** What the task asks **
Reproduce every line of the entries below, requests included, shifting each coordinate value in the answers up by 130. Omit the pictures.

Entries for locating words and elements:
★ ★ ★ ★ ★ ★ ★

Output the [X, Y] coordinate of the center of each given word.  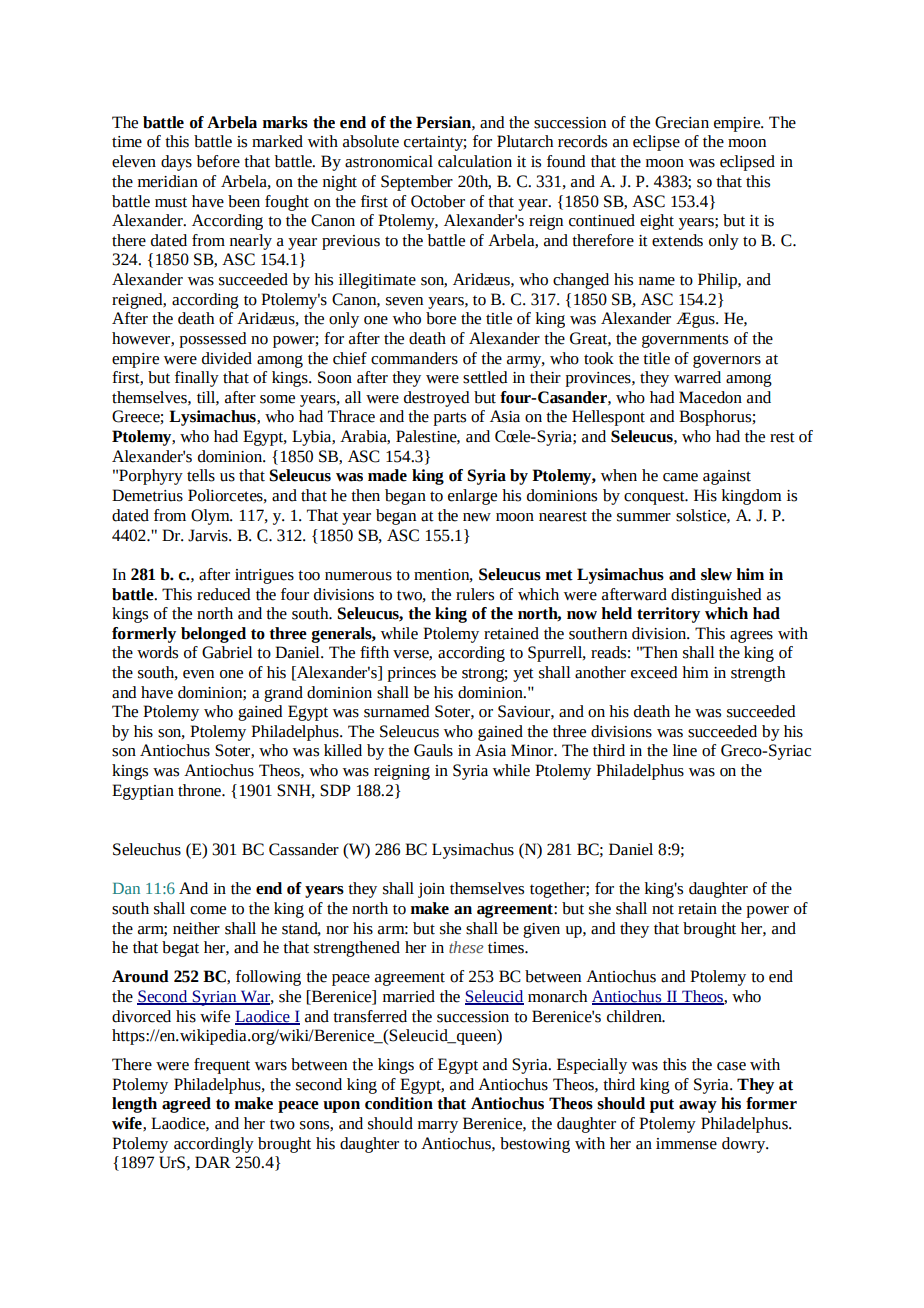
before [218, 161]
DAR [213, 1162]
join [431, 890]
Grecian [682, 122]
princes [411, 674]
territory [668, 615]
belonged [213, 635]
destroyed [436, 399]
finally [197, 379]
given [541, 930]
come [208, 910]
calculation [475, 161]
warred [697, 377]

★ ★ ★ ★ ★ ★ ★

** Final result **
Output the [X, Y] coordinate of the center of each given word.  
before [348, 291]
DAR [343, 1292]
join [561, 1020]
Grecian [812, 252]
princes [541, 804]
territory [798, 745]
belonged [343, 765]
destroyed [566, 529]
finally [327, 509]
given [671, 1060]
come [338, 1040]
calculation [605, 291]
warred [827, 507]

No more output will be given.